Stored data
╭──
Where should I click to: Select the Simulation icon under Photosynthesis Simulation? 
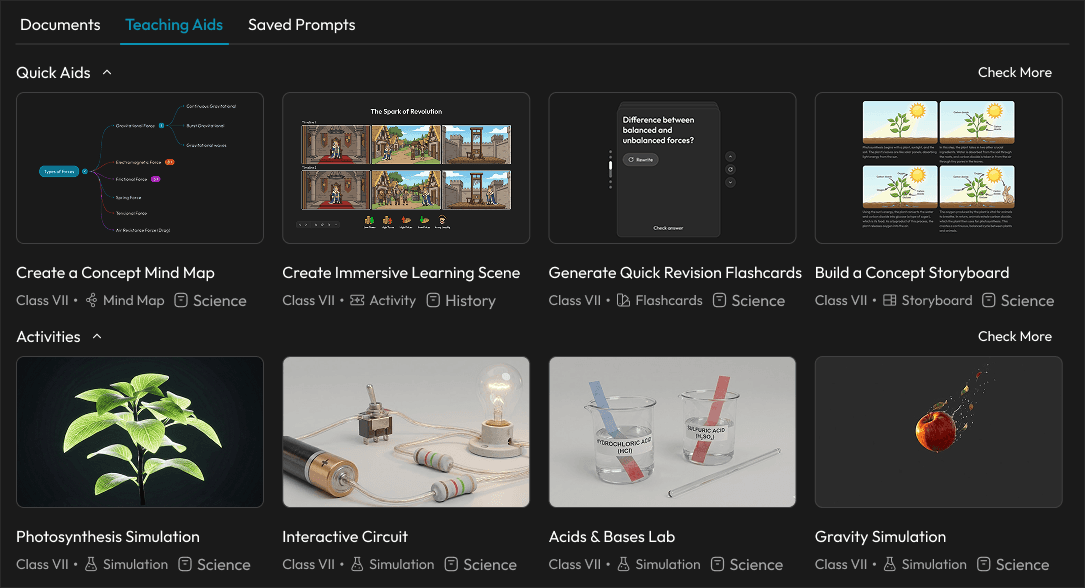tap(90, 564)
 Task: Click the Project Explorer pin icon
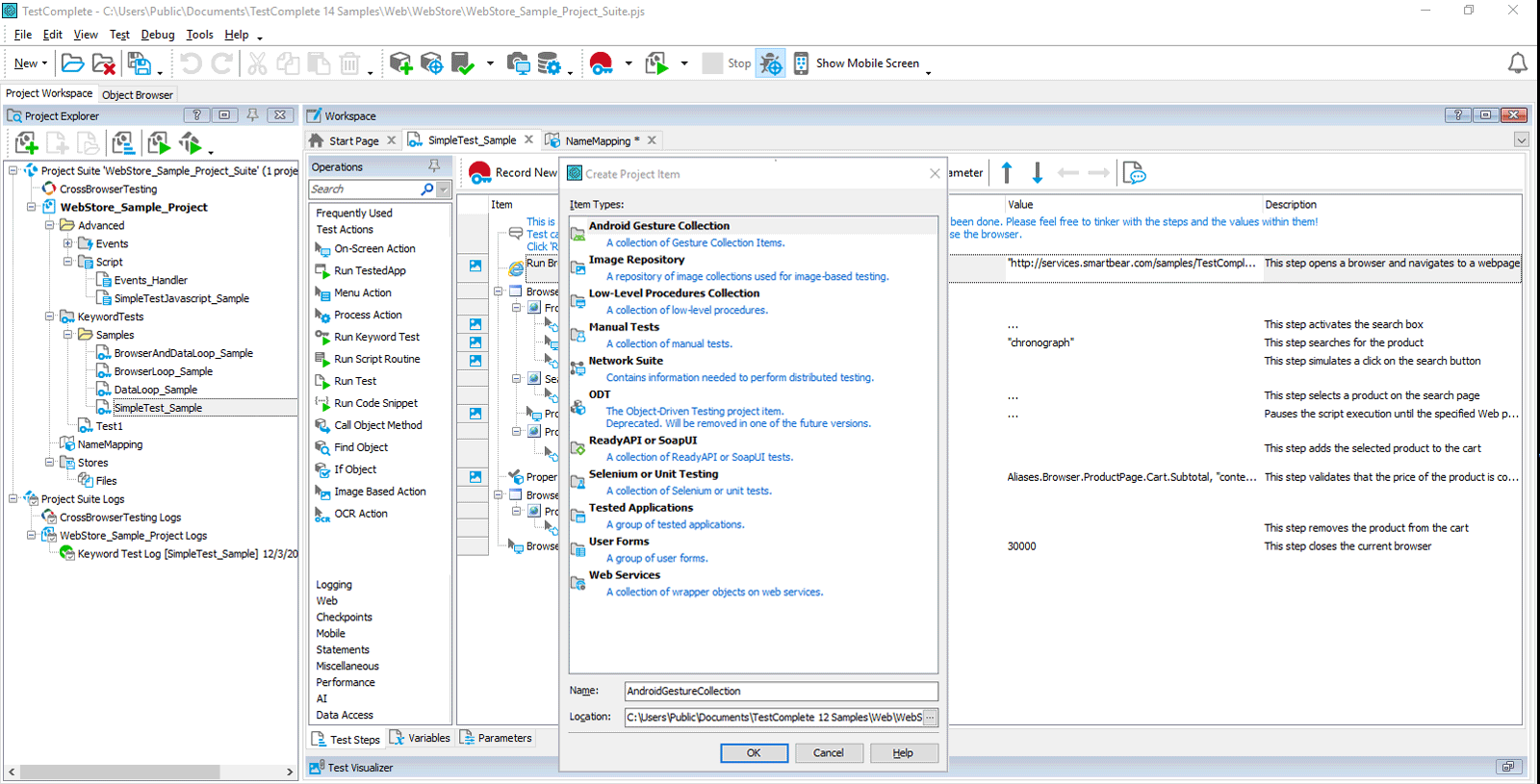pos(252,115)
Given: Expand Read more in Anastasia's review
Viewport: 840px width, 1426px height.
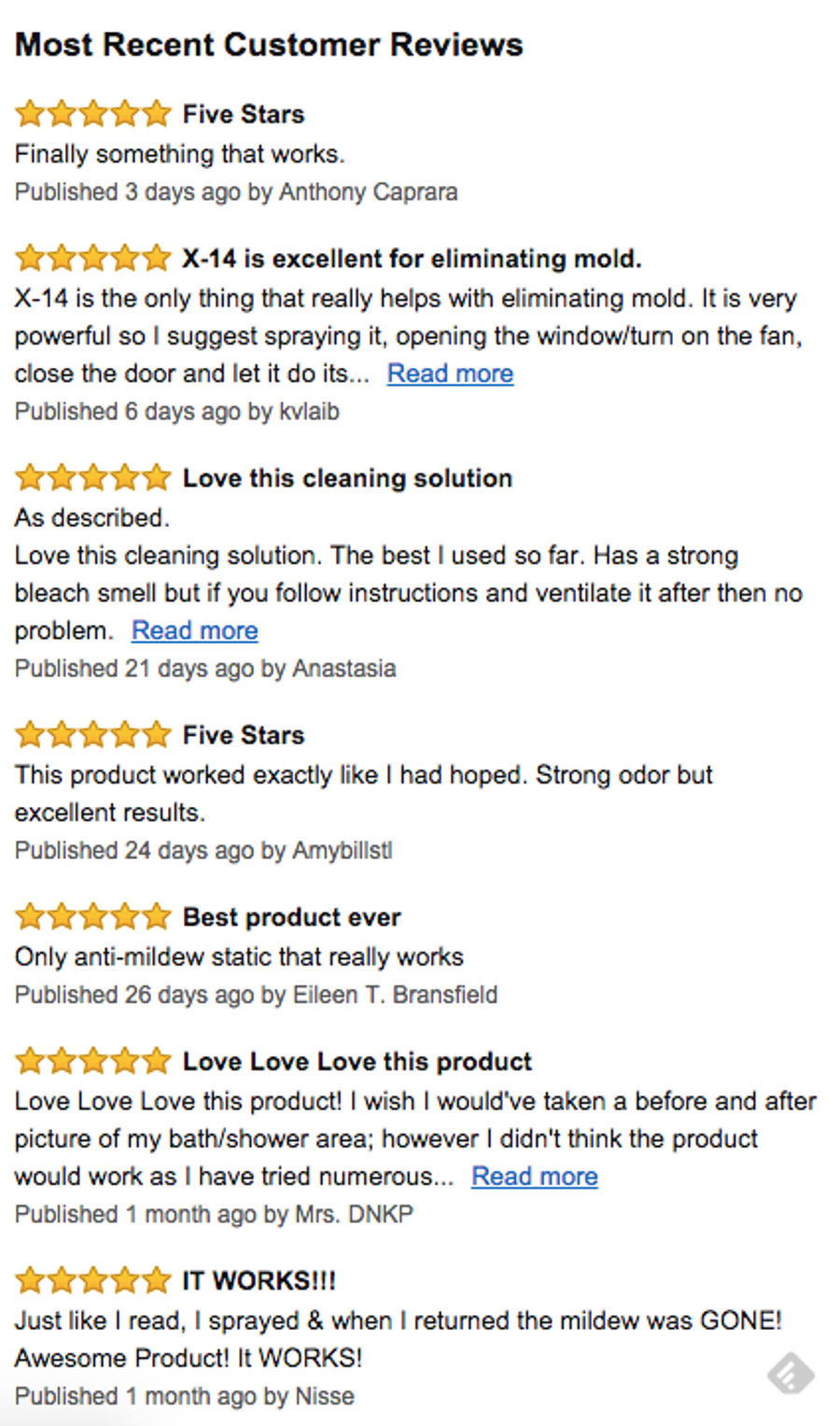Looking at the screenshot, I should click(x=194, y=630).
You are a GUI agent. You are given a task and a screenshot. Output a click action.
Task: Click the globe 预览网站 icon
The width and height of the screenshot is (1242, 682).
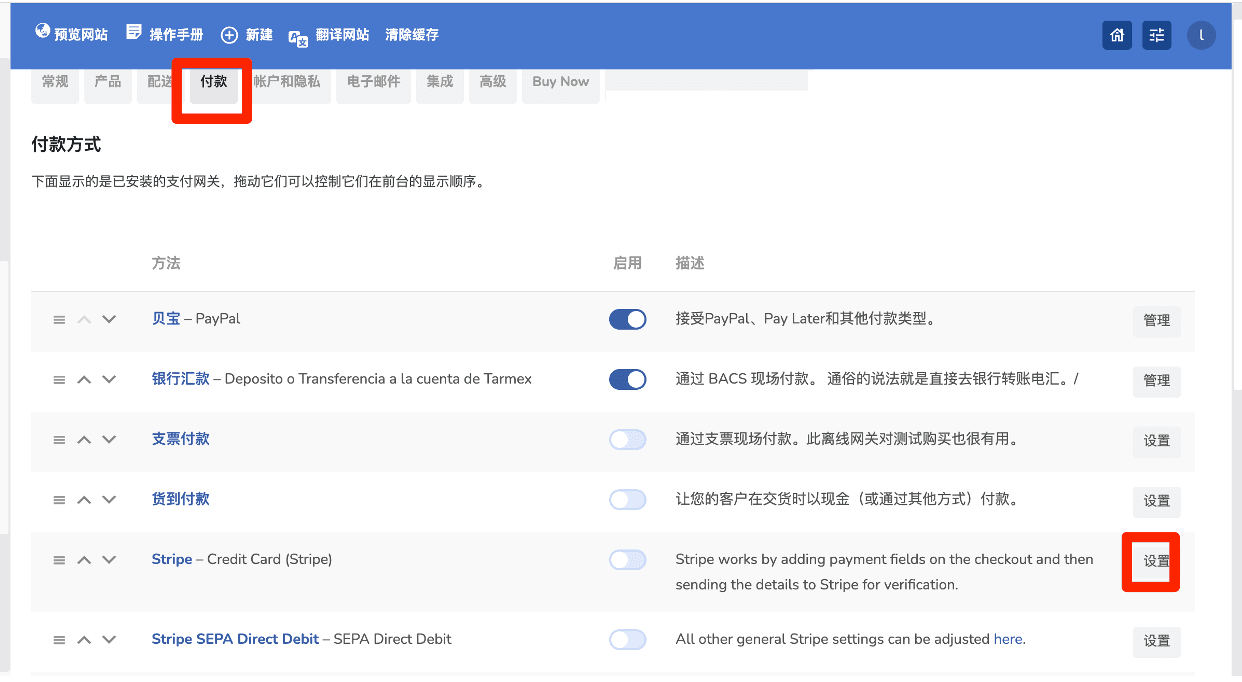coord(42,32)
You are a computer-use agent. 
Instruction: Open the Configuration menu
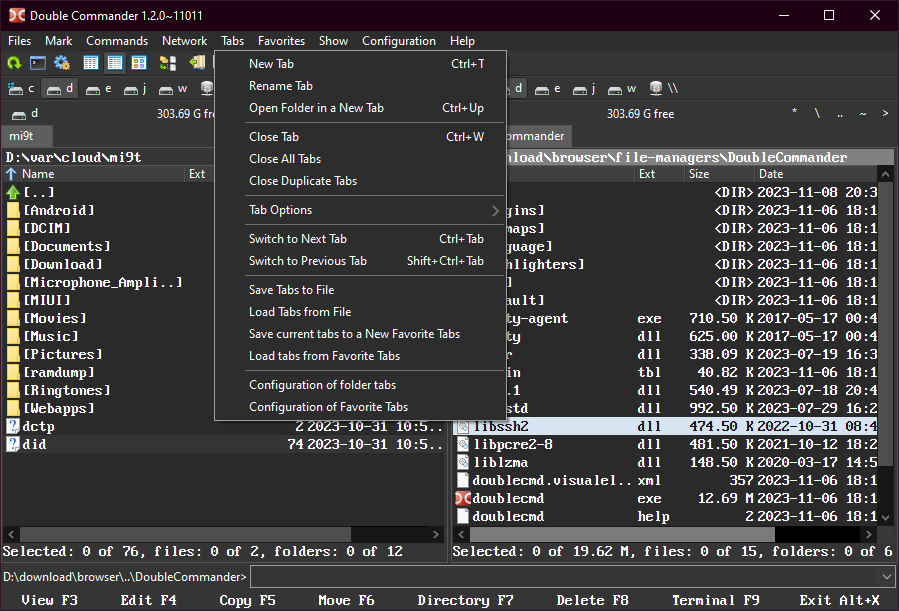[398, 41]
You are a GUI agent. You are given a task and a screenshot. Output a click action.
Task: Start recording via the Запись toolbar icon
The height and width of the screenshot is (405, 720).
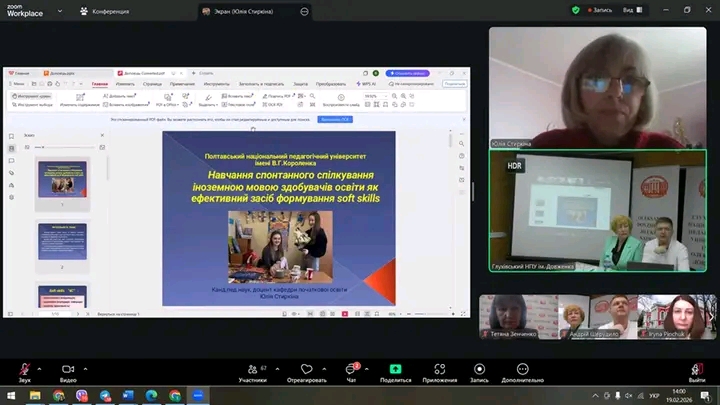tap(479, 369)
╰──
* **What is required**: Set down the entries above word for word, but drop any image.

* **Task output**:
Where should I click to: Select the Simulation icon under Photosynthesis Simulation? 
tap(90, 564)
 Task: Click the Project Explorer pin icon
pos(252,115)
Given: Expand Read more in Anastasia's review
Viewport: 840px width, 1426px height.
Looking at the screenshot, I should click(x=194, y=630).
You are a GUI agent. You are given a task and a screenshot. Output a click action.
Task: Click the globe 预览网站 icon
The width and height of the screenshot is (1242, 682).
coord(42,32)
You are a computer-use agent. 
Instruction: Open the Configuration menu
[398, 41]
You are a GUI agent. You are given a task and a screenshot. Output a click action.
Task: Start recording via the Запись toolbar icon
The height and width of the screenshot is (405, 720).
tap(479, 369)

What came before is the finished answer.